Un giornalista varesotto in giro per il mondo a seguire il Motomondiale. Ha 29 anni e da quattro stagioni, per lavoro, si è immerso in questo mondo. Si chiama Cristian Massa ed è nato e cresciuto a Luino. Lavora per la Dorna Sports S.L.: sino all'anno scorso ha ricoperto il ruolo di giornalista web, mentre da questa stagione è giornalista tv. E quindi ha cominciato a girare il mondo al seguito del circo delle moto. E può capitare una domenica tragica, come quella di Sepang in Malesia del 23 ottobre scorso, quando ha perso la vita Marco Simoncelli. 

Cristian, dov'eri quando c'è stato l'incidente?
“Io abitualmente assisto alle gare dai box. Quando è successo ero appena entrato nel Zona Operativa Dorna e ho visto l'incidente di Simoncelli in diretta da un monitor”.

E cosa hai pensato?
“Ho visto il casco scivolargli via dalla testa e ho pensato subito che ci sarebbe voluto un miracolo per rivederlo sano e salvo”.

Che rapporto avevi con Marco Simoncelli?
“Lo intervistavo ogni santo giorno in ogni fine settimana: il venerdì, il sabato e la domenica di ogni Gran Premio. Non posso dire che eravamo amici, ma c'era un rapporto sereno, era sempre disponibile, mai sopra le righe e sempre corretto”.

In questi giorni i suoi tifosi e tutti gli appassionati si sono attivati per far sì che il circuito di Misano venga intitolato a lui. Cosa ne pensi?
“Io me lo auguro che gli intitolino la pista di Misano perché se lo merita. Era semplicemente una persona normale, che rideva e scherzava con tutti. Una qualità che non tutti hanno”. 

E' così raro trovare un “Simoncelli” in questo mondo?
“Marco era come Valentino Rossi: sempre e comunque una persona semplice. E disponibile con tutti. Ed è per questo che erano tanto amici. Mi piace ricordarlo sorridente e sereno, a prescindere da come fossero andate prove, qualifiche o gara”. 

Eri lì, vicino a papà Paolo Simoncelli quando è stata diffusa la triste notizia. Cosa vi siete detti?
“Quando gli hanno dato la notizia ufficiale della morte del figlio sono stati minuti di isteria, di paura e di nervosismo. Non saprei dire altro”. 

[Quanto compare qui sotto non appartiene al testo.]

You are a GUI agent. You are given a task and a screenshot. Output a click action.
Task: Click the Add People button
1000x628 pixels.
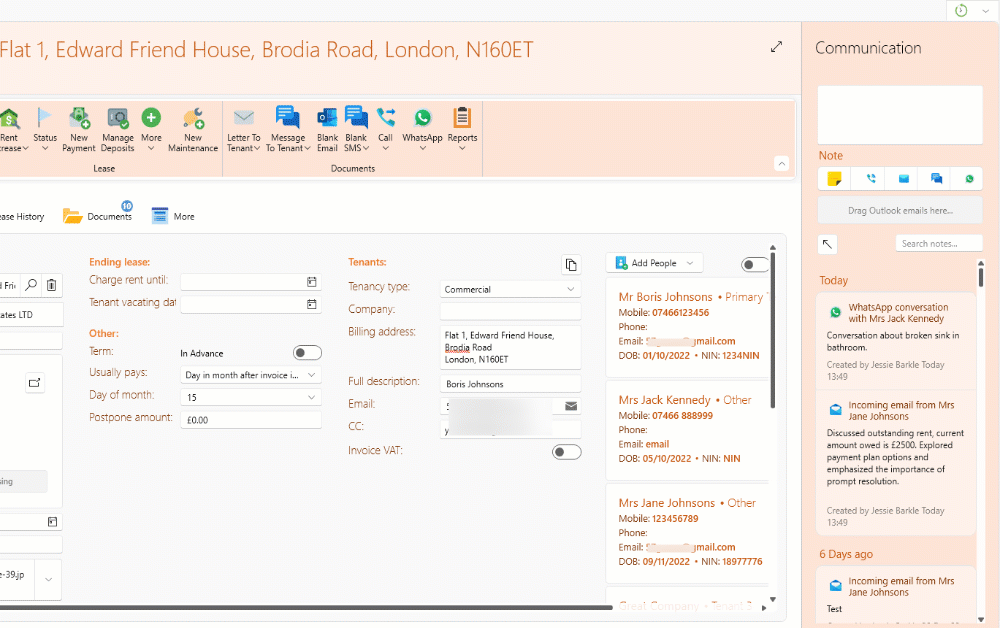tap(654, 263)
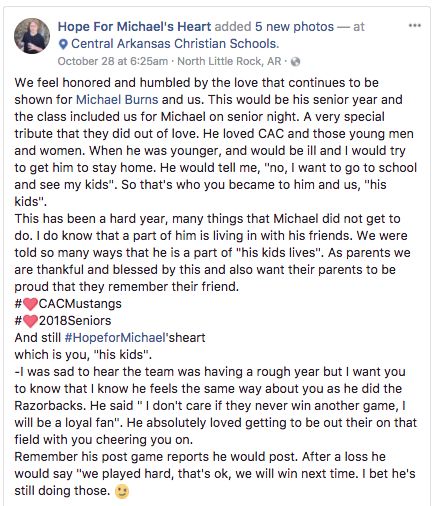Open the three-dot post options menu
Viewport: 435px width, 506px height.
414,26
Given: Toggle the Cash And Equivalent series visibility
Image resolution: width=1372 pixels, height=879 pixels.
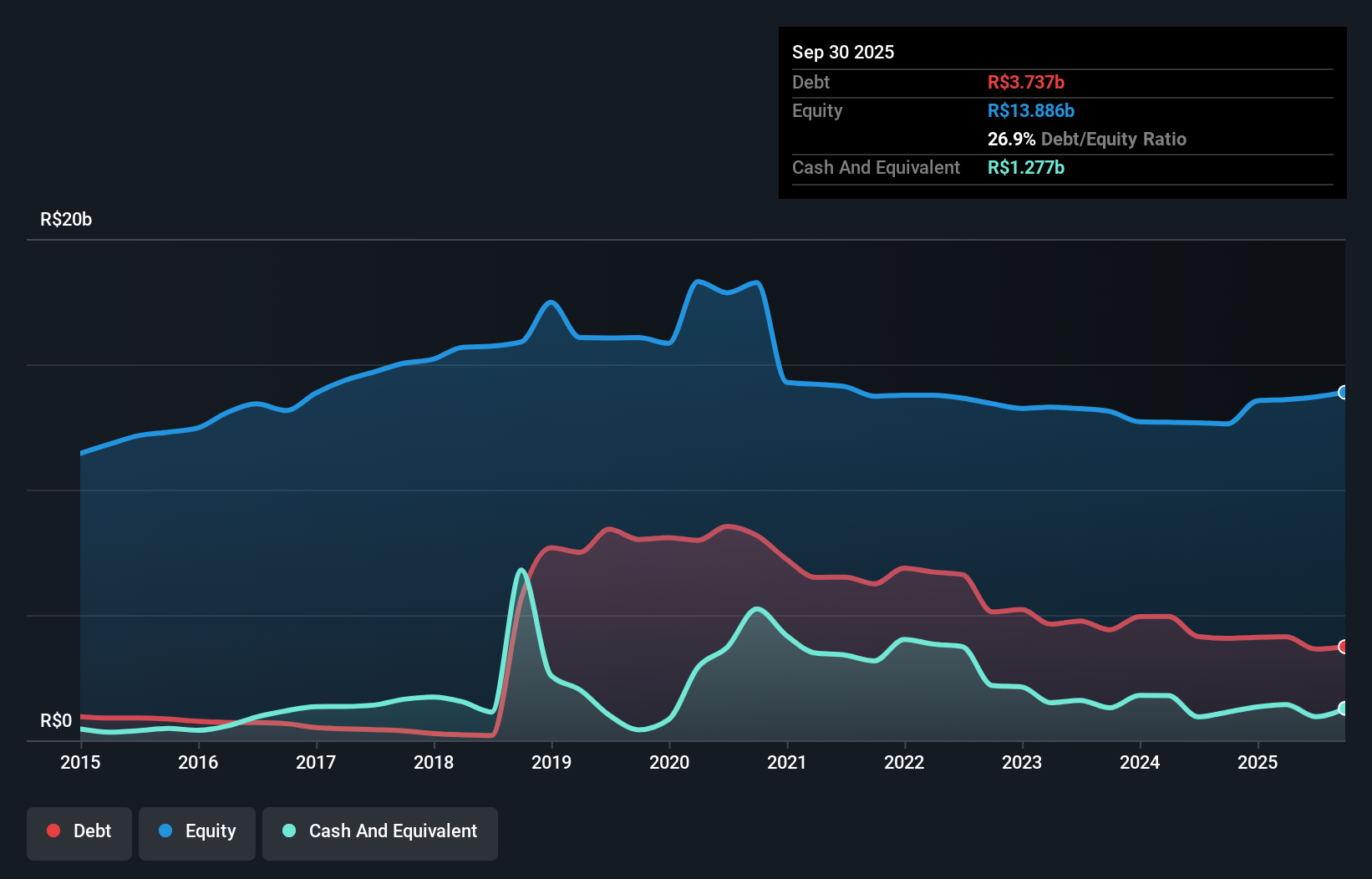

Lo stesso papà ha chiesto di fare un minuto di “casino” a Valencia al posto del silenzio per ricordare Marco Simoncelli. Lo faranno?
“Personalmente credo che sia una richiesta accettabile, poiché arriva direttamente dal padre. Sono d'accordo perché credo che lui lo conosca meglio di chiunque altro”. 

C'è un tuo aneddoto o una scena carina con Marco Simoncelli che puoi raccontare?
“Un mini aneddoto c'è: stavo preparando con lui e con i suoi meccanici un video di presentazione del team dove tutti dovevano presentarsi in inglese dicendo nome/cognome/nazionalità e ruolo nel team. Il video iniziava con Marco che, microfono alla mano, doveva dire: “Hi all, I'm Marco Simoncelli, rider for San Carlo Honda Gresini, and this is my team”.
Per sua iniziativa, e con una traduzione letterale dall'italiano all'inglese, una volta iniziate le riprese invece di dire la frase concordata, ha iniziato con “Hi all, I'm Marco Simoncelli, throttle engineer for San Carlo Honda Gresini, and this is my team”. Perché lui più che pilota, si sentiva un ingegnere del gas”.